Dr. Alastair Flint (of the Toronto Hospital and Queen Elizabeth Hospital) ended the session by discussing recent advances in the treatment of mood disorders in the elderly. Dr. Flint stated that there has been a steady increase in the number of prescriptions written for antidepressants for elderly patients from 1993 to 1999, and this increase is mostly due to an increased demand for selective serotonin reuptake inhibitors (SSRIs). These tend to be the most popular prescriptions for elderly patients because they are safe, easy to use, have no cardiotoxic effects, no problematic anticholinergic side effects and are not fatal when taken alone in an overdose. When starting, elderly patients are generally prescribed half the regular adult dose.

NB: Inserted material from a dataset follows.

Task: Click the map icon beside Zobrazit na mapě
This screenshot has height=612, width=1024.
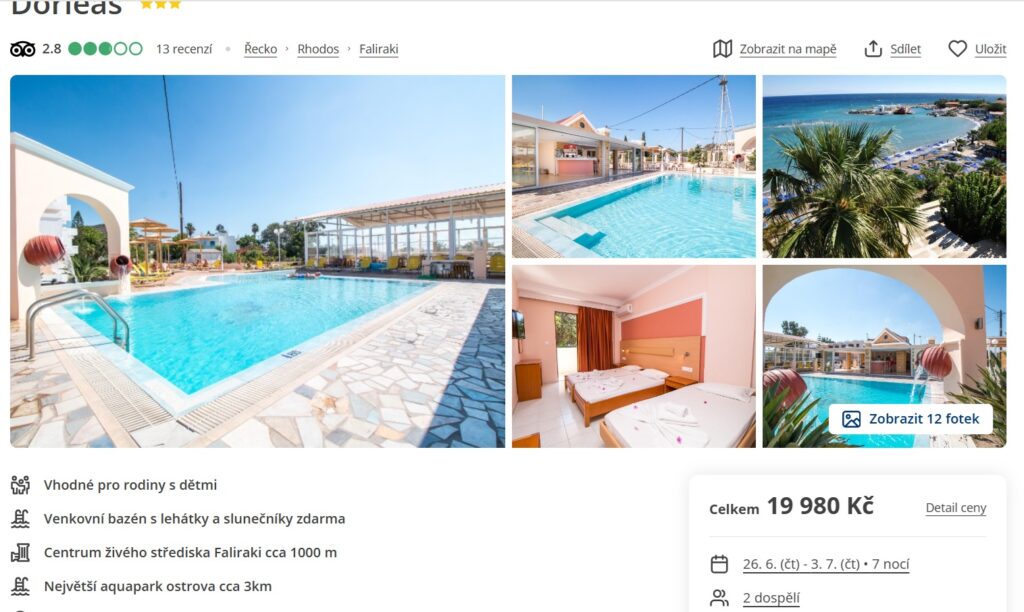Action: click(722, 49)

However, for patients who are not responding to treatment, augmentation of the current treatment is a good option. Substituting with another antidepressant or using electroconvulsive therapy is also possible. Dr. Flint also discussed the problem of noncompliance in elderly patients. Some of this noncompliance may be due to the fact that the side effects of many antidepressants tend to peak in the first few weeks of treatment. He suggested that adding educational messages including such statements as 'take every day' or 'do not discontinue use without consulting a physician' might increase compliance.